What is needed =>
Could you give the entries again, exactly as written?

Stored items:
■ ■ ■ ■ ■

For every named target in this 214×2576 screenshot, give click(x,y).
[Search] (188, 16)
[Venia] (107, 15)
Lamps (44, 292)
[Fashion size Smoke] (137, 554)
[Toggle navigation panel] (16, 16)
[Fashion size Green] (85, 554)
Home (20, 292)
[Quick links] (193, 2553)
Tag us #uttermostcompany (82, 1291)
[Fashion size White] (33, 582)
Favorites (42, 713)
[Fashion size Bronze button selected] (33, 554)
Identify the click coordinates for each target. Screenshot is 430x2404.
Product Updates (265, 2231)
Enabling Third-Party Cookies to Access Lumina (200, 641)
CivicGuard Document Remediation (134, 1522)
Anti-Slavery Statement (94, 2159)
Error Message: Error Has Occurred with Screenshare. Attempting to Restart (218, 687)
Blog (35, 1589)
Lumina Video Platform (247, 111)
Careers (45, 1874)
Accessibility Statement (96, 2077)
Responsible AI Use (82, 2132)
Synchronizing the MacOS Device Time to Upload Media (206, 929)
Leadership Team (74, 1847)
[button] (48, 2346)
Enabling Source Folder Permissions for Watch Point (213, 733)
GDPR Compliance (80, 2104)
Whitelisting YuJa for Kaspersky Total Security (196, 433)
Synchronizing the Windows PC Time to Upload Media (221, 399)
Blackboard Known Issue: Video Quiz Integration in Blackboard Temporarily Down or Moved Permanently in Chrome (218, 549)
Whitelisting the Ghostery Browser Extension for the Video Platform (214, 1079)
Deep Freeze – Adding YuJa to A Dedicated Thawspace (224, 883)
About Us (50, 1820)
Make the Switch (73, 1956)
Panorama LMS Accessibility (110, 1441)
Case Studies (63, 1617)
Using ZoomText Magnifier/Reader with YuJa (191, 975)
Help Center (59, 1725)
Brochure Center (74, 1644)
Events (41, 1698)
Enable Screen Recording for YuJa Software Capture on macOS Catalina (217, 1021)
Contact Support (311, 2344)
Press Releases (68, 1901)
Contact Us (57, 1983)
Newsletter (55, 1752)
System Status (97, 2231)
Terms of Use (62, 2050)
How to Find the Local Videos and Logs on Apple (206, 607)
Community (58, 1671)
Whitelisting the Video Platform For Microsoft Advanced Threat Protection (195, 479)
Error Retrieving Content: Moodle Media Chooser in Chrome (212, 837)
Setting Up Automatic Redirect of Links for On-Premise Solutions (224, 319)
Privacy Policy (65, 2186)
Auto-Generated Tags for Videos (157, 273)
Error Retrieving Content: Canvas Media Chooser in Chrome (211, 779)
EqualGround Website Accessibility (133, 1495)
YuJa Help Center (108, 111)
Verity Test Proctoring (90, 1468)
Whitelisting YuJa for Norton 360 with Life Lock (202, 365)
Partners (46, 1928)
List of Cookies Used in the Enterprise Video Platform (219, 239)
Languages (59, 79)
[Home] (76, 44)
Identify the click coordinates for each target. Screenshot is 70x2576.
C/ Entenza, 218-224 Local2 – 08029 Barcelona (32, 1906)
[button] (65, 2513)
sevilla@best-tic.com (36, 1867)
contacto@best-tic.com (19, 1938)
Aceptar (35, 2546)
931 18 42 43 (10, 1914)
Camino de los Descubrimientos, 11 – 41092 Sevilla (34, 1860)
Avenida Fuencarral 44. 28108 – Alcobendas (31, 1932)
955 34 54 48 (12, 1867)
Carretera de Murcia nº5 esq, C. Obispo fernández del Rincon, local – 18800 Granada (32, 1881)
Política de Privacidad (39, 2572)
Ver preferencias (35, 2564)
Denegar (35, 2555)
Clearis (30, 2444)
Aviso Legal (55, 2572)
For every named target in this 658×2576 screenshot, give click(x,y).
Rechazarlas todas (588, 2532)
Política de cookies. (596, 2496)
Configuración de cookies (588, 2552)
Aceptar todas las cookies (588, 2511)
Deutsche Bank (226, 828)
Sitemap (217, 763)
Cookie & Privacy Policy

■ ■ ■ ■ ■

Result =>
For every named target in this 214×2576 screenshot, give click(x,y).
[Search] (188, 16)
[Venia] (107, 15)
Lamps (44, 292)
[Fashion size Smoke] (137, 554)
[Toggle navigation panel] (16, 16)
[Fashion size Green] (85, 554)
Home (20, 292)
[Quick links] (193, 2553)
Tag us #uttermostcompany (82, 1291)
[Fashion size White] (33, 582)
Favorites (42, 713)
[Fashion size Bronze button selected] (33, 554)
Identify the click coordinates for each target. Screenshot is 430x2404.
Product Updates (265, 2231)
Enabling Third-Party Cookies to Access Lumina (200, 641)
CivicGuard Document Remediation (134, 1522)
Anti-Slavery Statement (94, 2159)
Error Message: Error Has Occurred with Screenshare. Attempting to Restart (218, 687)
Blog (35, 1589)
Lumina Video Platform (247, 111)
Careers (45, 1874)
Accessibility Statement (96, 2077)
Responsible AI Use (82, 2132)
Synchronizing the MacOS Device Time to Upload Media (206, 929)
Leadership Team (74, 1847)
[button] (48, 2346)
Enabling Source Folder Permissions for Watch Point (213, 733)
GDPR Compliance (80, 2104)
Whitelisting YuJa for Kaspersky Total Security (196, 433)
Synchronizing the Windows PC Time to Upload Media (221, 399)
Blackboard Known Issue: Video Quiz Integration in Blackboard Temporarily Down or Moved Permanently in Chrome (218, 549)
Whitelisting the Ghostery Browser Extension for the Video Platform (214, 1079)
Deep Freeze – Adding YuJa to A Dedicated Thawspace (224, 883)
About Us (50, 1820)
Make the Switch (73, 1956)
Panorama LMS Accessibility (110, 1441)
Case Studies (63, 1617)
Using ZoomText Magnifier/Reader with YuJa (191, 975)
Help Center (59, 1725)
Brochure Center (74, 1644)
Events (41, 1698)
Enable Screen Recording for YuJa Software Capture on macOS Catalina (217, 1021)
Contact Support (311, 2344)
Press Releases (68, 1901)
Contact Us (57, 1983)
Newsletter (55, 1752)
System Status (97, 2231)
Terms of Use (62, 2050)
How to Find the Local Videos and Logs on Apple (206, 607)
Community (58, 1671)
Whitelisting the Video Platform For Microsoft Advanced Threat Protection (195, 479)
Error Retrieving Content: Moodle Media Chooser in Chrome (212, 837)
Setting Up Automatic Redirect of Links for On-Premise Solutions (224, 319)
Privacy Policy (65, 2186)
Auto-Generated Tags for Videos (157, 273)
Error Retrieving Content: Canvas Media Chooser in Chrome (211, 779)
EqualGround Website Accessibility (133, 1495)
YuJa Help Center (108, 111)
Verity Test Proctoring (90, 1468)
Whitelisting YuJa for Norton 360 with Life Lock (202, 365)
Partners (46, 1928)
List of Cookies Used in the Enterprise Video Platform (219, 239)
Languages (59, 79)
[Home] (76, 44)
Identify the click coordinates for each target. Screenshot is 70x2576.
C/ Entenza, 218-224 Local2 – 08029 Barcelona (32, 1906)
[button] (65, 2513)
sevilla@best-tic.com (36, 1867)
contacto@best-tic.com (19, 1938)
Aceptar (35, 2546)
931 18 42 43 (10, 1914)
Camino de los Descubrimientos, 11 – 41092 Sevilla (34, 1860)
Avenida Fuencarral 44. 28108 – Alcobendas (31, 1932)
955 34 54 48 (12, 1867)
Carretera de Murcia nº5 esq, C. Obispo fernández del Rincon, local – 18800 Granada (32, 1881)
Política de Privacidad (39, 2572)
Ver preferencias (35, 2564)
Denegar (35, 2555)
Clearis (30, 2444)
Aviso Legal (55, 2572)
For every named target in this 658×2576 screenshot, give click(x,y).
Rechazarlas todas (588, 2532)
Política de cookies. (596, 2496)
Configuración de cookies (588, 2552)
Aceptar todas las cookies (588, 2511)
Deutsche Bank (226, 828)
Sitemap (217, 763)
Cookie & Privacy Policy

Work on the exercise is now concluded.